__THE TASK__:
Reproduce the items below verbatim, starting at the line containing "Task: Switch to tree structure view icon" and continuing through the end of the items, with both ends included.

Saved data entries:
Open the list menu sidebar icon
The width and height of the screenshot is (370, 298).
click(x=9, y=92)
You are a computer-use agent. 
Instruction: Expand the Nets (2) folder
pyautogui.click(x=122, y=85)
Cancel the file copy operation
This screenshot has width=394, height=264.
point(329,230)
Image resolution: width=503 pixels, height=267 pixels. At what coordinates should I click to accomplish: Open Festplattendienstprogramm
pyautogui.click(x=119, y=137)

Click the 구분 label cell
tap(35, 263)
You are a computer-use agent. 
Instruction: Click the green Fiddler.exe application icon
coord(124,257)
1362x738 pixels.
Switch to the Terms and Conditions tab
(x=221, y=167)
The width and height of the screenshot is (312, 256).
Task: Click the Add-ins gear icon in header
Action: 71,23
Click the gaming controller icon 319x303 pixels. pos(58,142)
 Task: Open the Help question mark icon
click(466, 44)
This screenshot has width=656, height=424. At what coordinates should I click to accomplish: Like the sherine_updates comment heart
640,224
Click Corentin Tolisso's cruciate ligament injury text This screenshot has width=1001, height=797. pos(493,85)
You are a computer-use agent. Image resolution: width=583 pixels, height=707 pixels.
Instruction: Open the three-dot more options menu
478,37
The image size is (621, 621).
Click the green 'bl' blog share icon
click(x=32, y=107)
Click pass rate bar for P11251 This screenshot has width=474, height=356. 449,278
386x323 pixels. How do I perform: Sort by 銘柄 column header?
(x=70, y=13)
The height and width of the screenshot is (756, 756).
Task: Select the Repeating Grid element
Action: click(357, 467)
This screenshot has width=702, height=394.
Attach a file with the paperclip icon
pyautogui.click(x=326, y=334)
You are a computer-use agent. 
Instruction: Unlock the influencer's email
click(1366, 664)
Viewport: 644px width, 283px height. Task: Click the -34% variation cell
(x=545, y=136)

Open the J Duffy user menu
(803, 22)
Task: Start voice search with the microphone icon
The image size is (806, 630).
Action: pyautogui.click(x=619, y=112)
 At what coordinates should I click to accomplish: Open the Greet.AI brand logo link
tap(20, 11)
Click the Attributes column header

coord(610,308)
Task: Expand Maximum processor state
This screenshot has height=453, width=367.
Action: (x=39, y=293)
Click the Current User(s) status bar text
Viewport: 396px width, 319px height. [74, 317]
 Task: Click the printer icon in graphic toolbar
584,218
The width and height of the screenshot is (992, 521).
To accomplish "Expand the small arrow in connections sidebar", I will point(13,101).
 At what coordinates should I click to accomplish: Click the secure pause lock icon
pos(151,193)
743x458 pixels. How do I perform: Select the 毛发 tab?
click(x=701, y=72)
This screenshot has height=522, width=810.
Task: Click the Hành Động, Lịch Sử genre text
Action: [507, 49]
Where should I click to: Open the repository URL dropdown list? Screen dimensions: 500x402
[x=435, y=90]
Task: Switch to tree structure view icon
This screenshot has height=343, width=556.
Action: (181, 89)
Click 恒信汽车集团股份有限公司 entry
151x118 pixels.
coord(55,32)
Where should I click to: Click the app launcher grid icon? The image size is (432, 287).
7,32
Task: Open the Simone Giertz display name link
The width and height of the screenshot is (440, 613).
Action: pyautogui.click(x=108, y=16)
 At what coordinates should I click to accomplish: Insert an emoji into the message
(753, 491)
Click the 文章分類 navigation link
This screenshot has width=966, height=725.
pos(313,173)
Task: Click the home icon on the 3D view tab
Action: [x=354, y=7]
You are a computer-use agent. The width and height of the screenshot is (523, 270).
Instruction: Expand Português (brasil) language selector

__TASK ANSWER__:
Task: Switch to tree structure view icon
This screenshot has height=343, width=556.
Action: (181, 89)
Click 恒信汽车集团股份有限公司 entry
151x118 pixels.
coord(55,32)
Where should I click to: Click the app launcher grid icon? The image size is (432, 287).
7,32
Task: Open the Simone Giertz display name link
The width and height of the screenshot is (440, 613).
Action: pyautogui.click(x=108, y=16)
 At what coordinates should I click to accomplish: Insert an emoji into the message
(753, 491)
Click the 文章分類 navigation link
This screenshot has width=966, height=725.
pos(313,173)
Task: Click the home icon on the 3D view tab
Action: [x=354, y=7]
You are a computer-use agent. The width and height of the screenshot is (523, 270).
Instruction: Expand Português (brasil) language selector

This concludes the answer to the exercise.